Most Moldovans would have been appalled by such talk a few years ago. In the
early 1990s freedom brought a blossoming of ethnic pride--some people even
advocated merging with Romania; at least 65 percent of Moldova's 4 million
citizens are ethnic Romanians. But now Moldova has become the poster child
for the frustrations of the former Soviet republics. And hunger and nostalgia
are proving to be stronger political forces than self-determination.
Increasingly, Moldovans view impoverished Russia as a beacon of prosperity.
"Democracy" has become a dirty word, associated with a laissez-faire approach
to corruption, the rise of the mafia and declining living standards. "Life
was freer under communism," says villager Sveta Mraga, who equates "freedom"
with clothes for her children and heat for her home that she can no longer
afford. "We want some of that freedom back."
It's not hard to see why. In just 10 years Moldova has become the poorest
country not only in Europe but in the entire former Soviet Union. Nowadays
it's best known for a bustling trade in women, smuggled out of the country
and forced into prostitution. More than 75 percent of the population lives in
poverty. Industrial production is one third its 1991 levels. Things are so
bad that "night thieves" steal power-line wires and telephone cables. In
March two women were caught selling human meat, stolen from the garbage bin
outside a cancer ward. "This country has an economy?" asks an adviser to the
World Bank working in Moldova.
Still, Moldova's appetite for a wholesale return to Stalinism remains
unclear. "The communists didn't win because of ideology," says journalist
Alexander Tanas. "They won because the past 10 years of 'reforms' brought
nothing to the people." These communists, he explains, are not the
ideological, Soviet-era apparatchiks of the 1930s. "They're not red," he
says. "They're kind of pink." Voronin told NEWSWEEK that he plans to stick
with the market economy. (Recently he described himself as Moldova's Deng
Xiaoping.) But he says it's impossible to blindly adopt American-style
democracy. "People have different blood types. Some of our values are
democratic. Some are not. We want to take the best from socialism and the
best from the past 10 years."
Some elements of capitalism will be difficult to erase. Many people don't
want to lose the little private property they gained during those first heady
years of democracy. The communists say they won't snatch privatized
businesses, but lawmaker Viktor Stepanyuk says the new government will have
to "fight thieves and the mafia" and "might have some renationalization if
property has been taken unlawfully."
Before they can do anything, Moldova's new leaders will have to come up with
a plan to revive their failing economy. They probably won't be able to do it
alone. And the issue of whether to look to European capitals or to Moscow for
help is sure to prove contentious. Iurie Rosca, leader of a pro-Romanian
movement in Parliament, insists that nationalism hasn't lost its force. "The
people voted communist because they want to eat," he says. "All the pain of
our history is tied to Russia . Why should we love them? For killing our
parents? We don't want to be their banana republic."

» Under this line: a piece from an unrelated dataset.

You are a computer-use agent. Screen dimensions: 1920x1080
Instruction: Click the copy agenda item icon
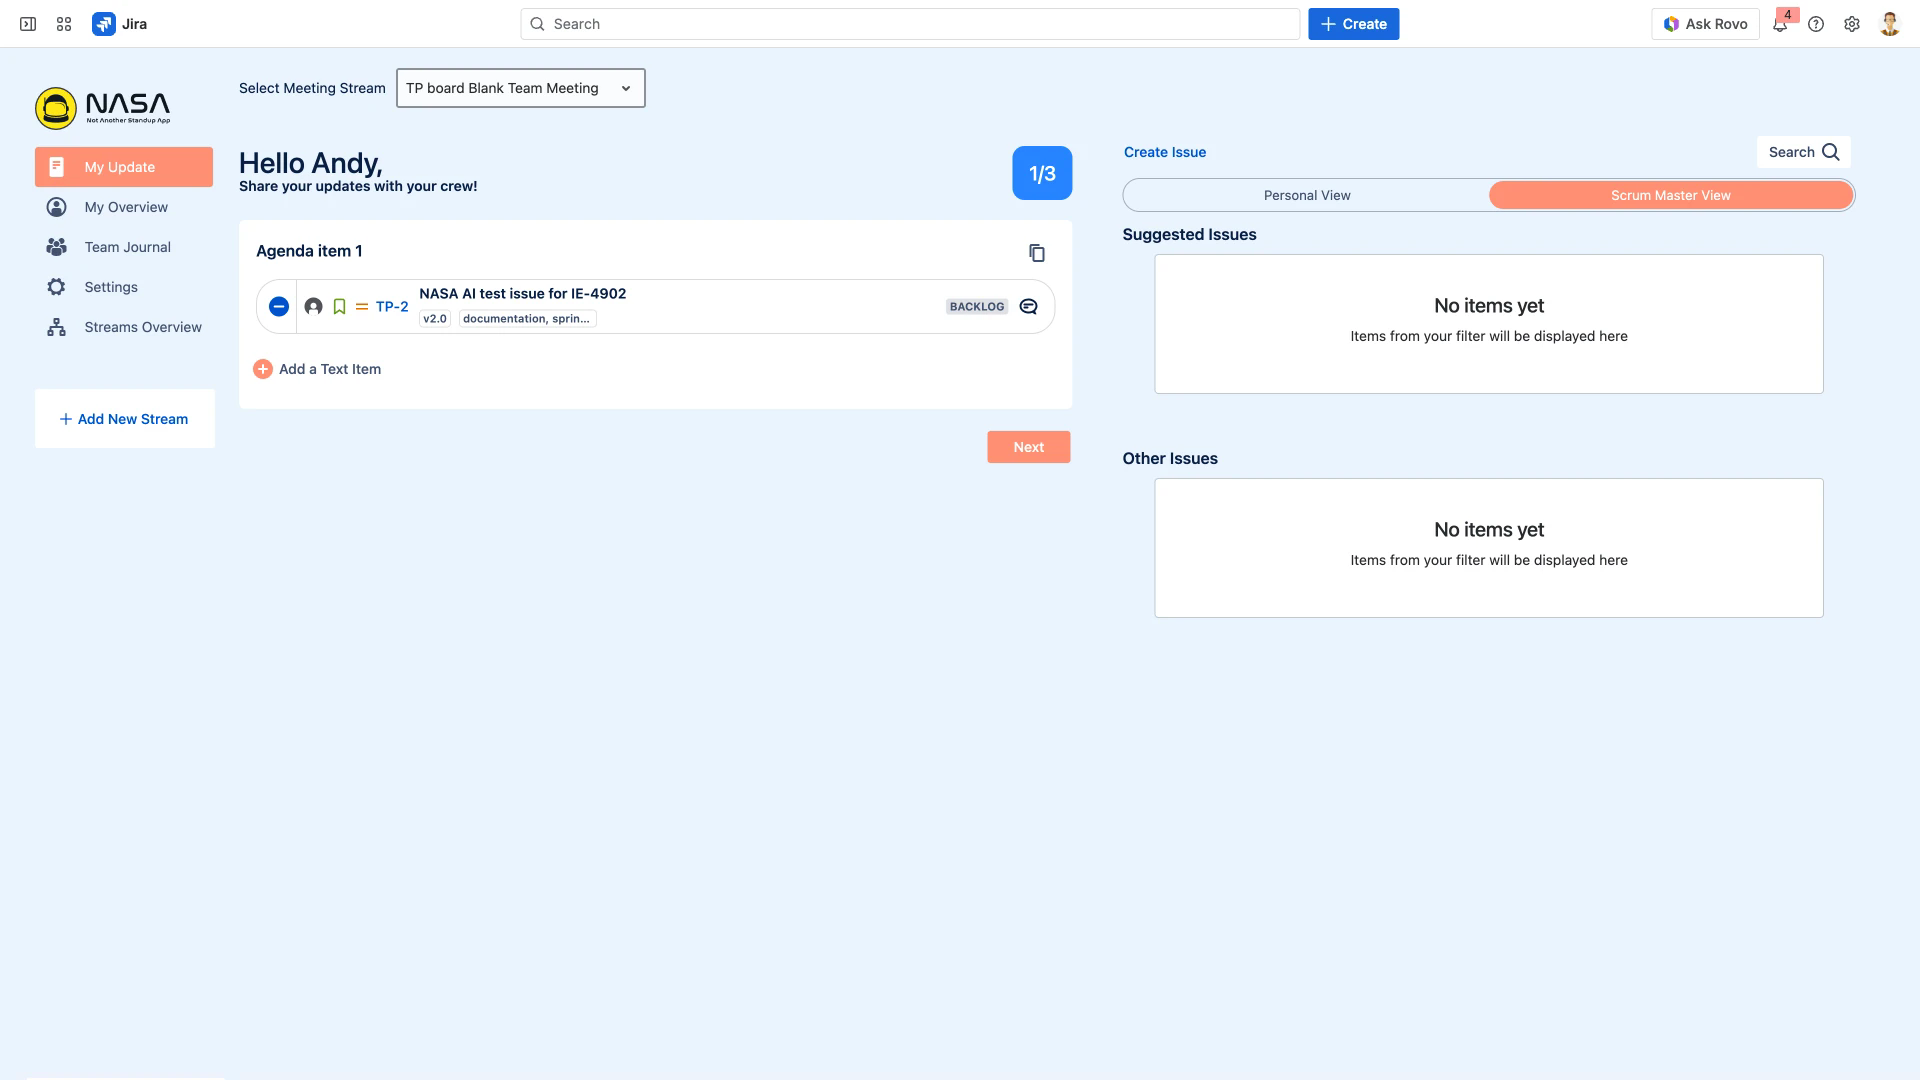coord(1037,253)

But Voronin is clear about where his loyalties lie. During his campaign, he
promised to bring Moldova into the loose economic union that binds Russia and
Belarus. He wants to hold a referendum on the issue and on whether to
re-establish Russian as an official language. "We must speak about
restoration of our traditional links with Russia and with other republics of
the Soviet Union," says Voronin. The Soviet breakup "was done without
anesthetics--a live body was cut, and we are suffering."
Most Moldovans agree about the suffering part. Villager Ivan Sekiera, 52, who
was never a party member, says he voted for the communists to oust the regime
of the past decade. Is he worried that they might bring repression back? "No,
not at all," he says. "What could be worse than democracy?"